My dad died from glioblastoma in June 2016.

I wrote about him on this blog a few times, and then I wrote even more about him after his brain cancer diagnosis in November 2015 (like here, and here).

Anyone who read those posts knows my deadbeat dad was abusive to my mom and siblings (though I escaped unscathed). However, after he landed in the hospital and received a diagnosis, I jumped in to help with healthcare decisions and coordinate his care. Long story short: His tumor was so large he opted against treatment and immediately enrolled in hospice.

My dad lived for seven months after diagnosis. The literature says people live with glioblastoma for about six months when it goes untreated. I’d say my dad nailed it.

Why has it taken me over a year to finally post about his death? It probably has to do with a combination of things, but I want to blame my friend Hugo Campos. (Sorry, Hugo!)

Hugo was my speaking mentor for the Stanford Medicine X conference. I applied to be a presenter at the conference just a few days after my dad’s diagnosis. The pitch for my talk had something to do with patient participation in genetic research and brain cancer.

Stanford partnered me with Hugo and I began writing drafts for my 5-minute talk. None of the talks were resonating with Hugo, so he decided to read my blog to learn more about me.

It was here Hugo discovered my true relationship with my dad, and the next time we talked he told me the relationship is the story. The whole thing about “participation in research” was just extra.

I was afraid people at a medical conference would feel uncomfortable listening to this story, and Hugo said, “Fuck ’em.” (Or something similar in spirit.) So, for five months straight I worked on distilling a lifetime’s worth of daddy-daughter drama (plus brain cancer and research) into a five-minute talk.

My dad died about two months in to me working on the talk.

I told Hugo how awkward it was to have my dad die because I didn’t want to talk about it.
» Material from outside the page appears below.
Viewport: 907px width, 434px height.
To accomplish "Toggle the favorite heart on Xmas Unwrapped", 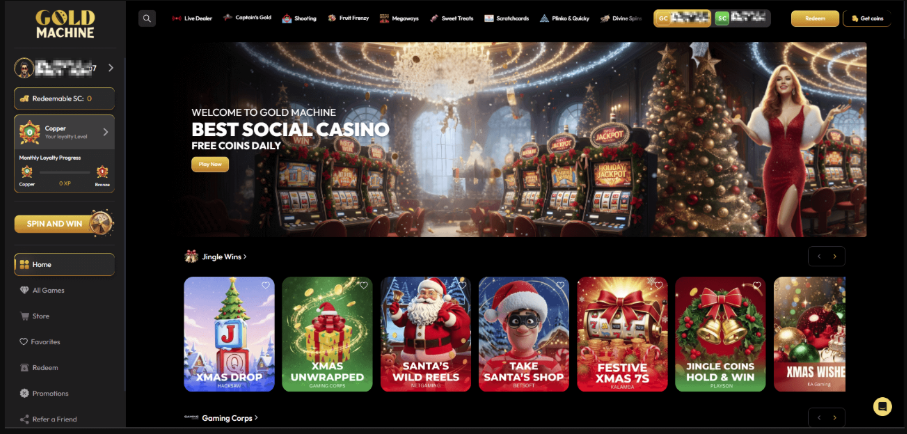I will [363, 285].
Not because I minded if people knew that he died, but because I didn’t want to deal with people saying they were “sorry for my loss.”

Hugo said, “That’s it. That’s where this story begins.”

From that conversation forward, all I did was craft and refine and practice (practice, practice) on a talk about a relationship with my dad.

Other than my husband, I talked with no one about my dad’s death. I never posted about his death on Facebook, and I texted just a few people. Not even my in-laws knew about my father’s death.

Me with my dad

One day before I was to deliver the talk at Stanford, I called my mom. I realized I had never told anyone in my family that I was about to talk about my family’s business in front of a whole bunch of strangers. I did the talk for my mom over the phone as practice. She said it was a good talk, but did not understand why it would be interesting to a medical audience.

“Health care is messy,” I said. “Doctors and other clinicians jump into our lives during a moment of vulnerability. They have no idea of our history and drama, but that history and drama is what plays into how we make decisions about our care.”

“Alright, if you say so,” she said.

From the day he died, and for the following three months, I talked about my dad every day… mainly to an audience of myself. I practiced. I edited. I practiced again. I tested the talk on a good friend (who is a genius storyteller) who helped me make the talk even more compelling. And then I practiced again.

Hugo suggested I record myself doing the talk and listen to it everywhere I went until it was burned into my memory. I listened to my recording five times a day. I listened when I was getting dressed in the morning, and when I was commuting. I talked along with the recording. I filmed myself delivering the talk, and made it so I was perfectly timed with my slides. Two weeks out from delivering the talk, I was nailing it every time.

When I presented at Stanford, the story I told was as familiar to me as the words to my favorite song.

So no, I did not blog about my dad when he died. I wrote a song.